1. Thanks to the self-dea^w foresight of former YC president Sam Altman

nicoburns · 2026-05-26T20:07:25 1779826045

> If prices keep going up, watch for companies to exit frontier models and go to local llama.cpp instances for 6-month-ago SOTA, with the flex of being housed within the office - no more privacy leakage, no more price gouging.

That or just hiring people to do the work! I hear rumours that this is already starting to happen in some places (perhaps those that were a little overzealous with AI-hype driven layoffs).

alfiedotwtf · 2026-05-26T22:17:02 1779833822

Fool me once… I think applying for jobs at a company that only within the last 12 months shed thousands of people “because of AI” should be seen as laughable, and employees collectively rejecting to work there should be seen as the norm

runtime_terror · 2026-05-26T19:57:36 1779825456

I do think many will move to lower cost models or self hosted over the next few years as prices balloon. And the privacy/control story is compelling.

If we're able to see some big increases in hardware capabilities that can be self-hosted, that will be an accelerant.

That said, most companies just want to pay a provider to delegate responsibility in exchange for cost and control.

lelanthran · 2026-05-26T14:45:49 1779806749

> When discussing LLM pricing, people are missing the plot. [ ... snipped ...] Your 90$ Claude subscriptions give you close to $1000 to $4000 in equivalent API token pricing.

And you think it is unreasonable to consider this unsustainable?

wongarsu · 2026-05-26T15:29:38 1779809378

Depends on what their actual costs are. Either they are losing lots of money on subscriptions, or they make absolute bank on API pricing.

Looking at the pricing of 1-2T models like Kimi or DeepSeek on the open market, I'm tempted to assume that inference costs are closer to subscription pricing than to API pricing.

Especially considering that subscriptions a) distribute load over time via rate limits, and b) will include a lot of users who get only a fraction of the possible value, whether they are on a personal account where they are on the rate limit on the weekend but barely use it during the week, or are corporate users who were issued an account they rarely use. Subscription prices are usually measured on the average case, not the most extreme value a power user can get out of it

runtime_terror · 2026-05-26T15:57:12 1779811032

> I'm tempted to assume that inference costs are closer to subscription pricing than to API pricing

So just going on vibes?

While some people don't like his content, Ed Zitron shows a lot of evidence for your assumption being very wrong.

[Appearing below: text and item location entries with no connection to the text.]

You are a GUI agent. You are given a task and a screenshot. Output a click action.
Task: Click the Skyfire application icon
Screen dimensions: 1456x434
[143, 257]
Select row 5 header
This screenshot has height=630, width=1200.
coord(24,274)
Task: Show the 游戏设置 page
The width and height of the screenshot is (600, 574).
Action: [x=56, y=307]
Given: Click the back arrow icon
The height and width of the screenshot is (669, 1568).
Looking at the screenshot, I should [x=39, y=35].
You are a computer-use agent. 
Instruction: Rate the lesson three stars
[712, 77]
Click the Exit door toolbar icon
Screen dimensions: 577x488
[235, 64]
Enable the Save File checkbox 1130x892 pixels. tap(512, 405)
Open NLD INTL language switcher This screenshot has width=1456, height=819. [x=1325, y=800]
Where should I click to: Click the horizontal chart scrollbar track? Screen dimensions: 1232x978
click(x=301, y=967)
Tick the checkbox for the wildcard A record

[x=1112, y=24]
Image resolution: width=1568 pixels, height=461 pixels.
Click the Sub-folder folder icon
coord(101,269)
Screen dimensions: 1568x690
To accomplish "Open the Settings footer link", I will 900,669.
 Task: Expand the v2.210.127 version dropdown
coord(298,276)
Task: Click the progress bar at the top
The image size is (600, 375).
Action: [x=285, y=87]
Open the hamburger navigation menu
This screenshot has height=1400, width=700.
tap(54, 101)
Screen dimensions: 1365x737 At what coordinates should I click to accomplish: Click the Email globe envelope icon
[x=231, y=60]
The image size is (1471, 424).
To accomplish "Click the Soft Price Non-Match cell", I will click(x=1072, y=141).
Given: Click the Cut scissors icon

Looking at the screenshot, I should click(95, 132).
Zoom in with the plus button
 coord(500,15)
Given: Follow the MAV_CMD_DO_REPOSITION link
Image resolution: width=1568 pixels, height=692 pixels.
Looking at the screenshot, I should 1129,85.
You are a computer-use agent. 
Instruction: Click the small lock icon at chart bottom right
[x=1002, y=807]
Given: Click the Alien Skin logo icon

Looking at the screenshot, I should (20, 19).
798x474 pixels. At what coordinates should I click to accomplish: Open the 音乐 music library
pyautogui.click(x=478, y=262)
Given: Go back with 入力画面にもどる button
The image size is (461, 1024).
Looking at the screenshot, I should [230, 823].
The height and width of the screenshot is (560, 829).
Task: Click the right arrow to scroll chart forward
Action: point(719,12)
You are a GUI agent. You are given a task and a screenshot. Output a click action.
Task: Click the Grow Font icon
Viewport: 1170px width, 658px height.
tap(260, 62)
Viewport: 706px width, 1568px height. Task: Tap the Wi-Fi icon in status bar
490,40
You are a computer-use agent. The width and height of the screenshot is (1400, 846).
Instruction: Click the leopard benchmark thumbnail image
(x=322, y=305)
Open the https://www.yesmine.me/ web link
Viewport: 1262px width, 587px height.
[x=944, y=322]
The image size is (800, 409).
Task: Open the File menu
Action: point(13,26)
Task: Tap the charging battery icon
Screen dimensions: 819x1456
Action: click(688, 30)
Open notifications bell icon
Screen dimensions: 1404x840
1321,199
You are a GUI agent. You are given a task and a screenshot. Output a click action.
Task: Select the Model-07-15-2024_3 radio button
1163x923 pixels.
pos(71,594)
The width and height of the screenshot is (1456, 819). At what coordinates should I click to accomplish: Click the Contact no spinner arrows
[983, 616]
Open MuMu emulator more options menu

These companies are bleeding cash at ungodly rates. It's likely their API pricing is still subsidized if you look at their overall financial picture.

Related, there's a good reason those API prices keep going up a lot every new version and it's not just because the models are better.

wongarsu · 2026-05-26T16:24:51 1779812691

Selling inference for more than inference costs is not incompatible with bleeding cash at ungodly rates. They do in fact pay ungodly amounts of cash for other things, like training, marketing, etc. Heck, you can bleed cash while being profitable (in the accounting sense)

Also, API prices going up a lot every new version is more an OpenAI thing, and even there it's a recent trend: GPT 5.0 was a big price drop compared to 4.1, and 4.1 was cheaper than 4o, which itself got a price cut at some point and is cheaper than 4. Meanwhile Anthropic's API pricing stayed stable for many versions, then got slashed to a third with the 4.2 release and have stayed at that level since.

runtime_terror · 2026-05-26T19:53:23 1779825203

But explain to me how these companies will recoup these costs outside of increasing inference pricing?

Their business model is selling inference but the training and other costs have to be accounted for somehow. Unless I'm missing something obvious, inference costs must go up drastically if these companies are going to survive beyond the subsidy stage.

wongarsu · 2026-05-26T20:21:02 1779826862

Sell more. The hope is that there is a huge addressable market that includes huge per-worker demand in almost all white collar work and lots of inference in people's private lives

If that doesn't work, then yes, then prices will have to go up

0xffff2 · 2026-05-26T21:29:06 1779830946

Both anecdotally for myself and from what I'm reading in the news, it seems just as likely that AI usage has already largely peaked.

There was a lot of hype and exploration of capabilities, but models aren't evolving fast enough to keep that going, so I'm settling down into a familiarity with what an LLM can and can't do that means I am using them less overall that I was 6 months ago when I was throwing everything under the sun at it just to see what happened.

Without either new model breakthroughs or dramatically _lower_ costs, I will be very surprised if the ultimate market doesn't end up within an order of magnitude of where it is today.

d1sxeyes · 2026-05-27T11:53:16 1779882796

> AI usage has already largely peaked.

I think this is minimally likely. While as individuals on the bleeding edge, we're perhaps using these tools less and less, and our echo chamber reinforces that, the penetration of AI into the normal corporate workplace is still very low - emails rewritten with ChatGPT, meeting notes summaries generated by default, etc. There are a million use cases for LLMs which are not yet built out. The tokenmaxxers will begin using AI less, but the penetration into the mass market will continue at a huge velocity.

runtime_terror · 2026-05-27T16:16:16 1779898576

I agree that more uses will be found and that maybe we're not at the peak. But it also seems very clear a few players have been actively working to inflate usage numbers by margins that might take a while to replace with legitimate uses

runtime_terror · 2026-05-27T16:14:37 1779898477

Exactly. Like how Meta has a "blow our money on LLMs" leaderboard. Seems like a few companies are attempting to inflate hype enough so all the investors can exit without losing their heads.

Reminds me of the crypto hype but where the hype agents are some of the largest companies in the world.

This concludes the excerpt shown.